(Records listed in a dataset)
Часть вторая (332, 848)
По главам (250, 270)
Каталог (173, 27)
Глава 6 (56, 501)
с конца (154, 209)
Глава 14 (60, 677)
==
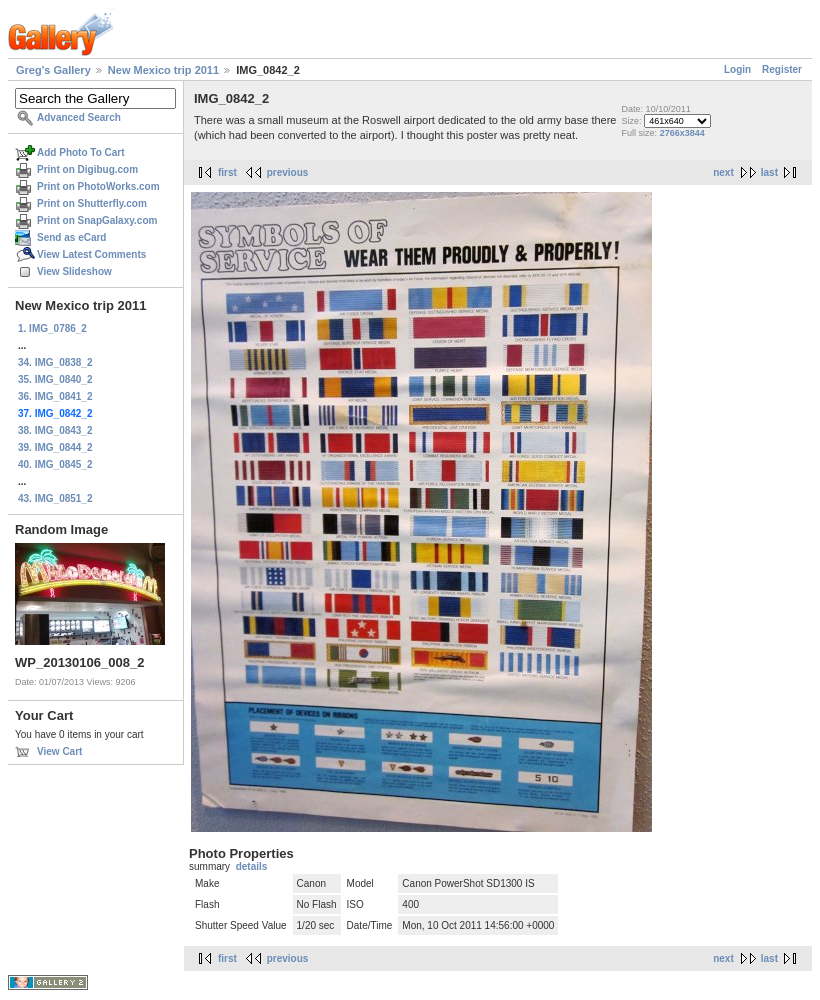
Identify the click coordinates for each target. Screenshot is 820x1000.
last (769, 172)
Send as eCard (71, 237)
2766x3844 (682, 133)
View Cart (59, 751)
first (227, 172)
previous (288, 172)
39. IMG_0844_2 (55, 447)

Directive.
Format the records as a Markdown table with the columns Row and Entry, starting at the line containing "Send as eCard (71, 237)" and ending at the line containing "39. IMG_0844_2 (55, 447)", both included. Number each row and leave out blank lines.

Complete response.
| Row | Entry |
|---|---|
| 1 | Send as eCard (71, 237) |
| 2 | 2766x3844 (682, 133) |
| 3 | View Cart (59, 751) |
| 4 | first (227, 172) |
| 5 | previous (288, 172) |
| 6 | 39. IMG_0844_2 (55, 447) |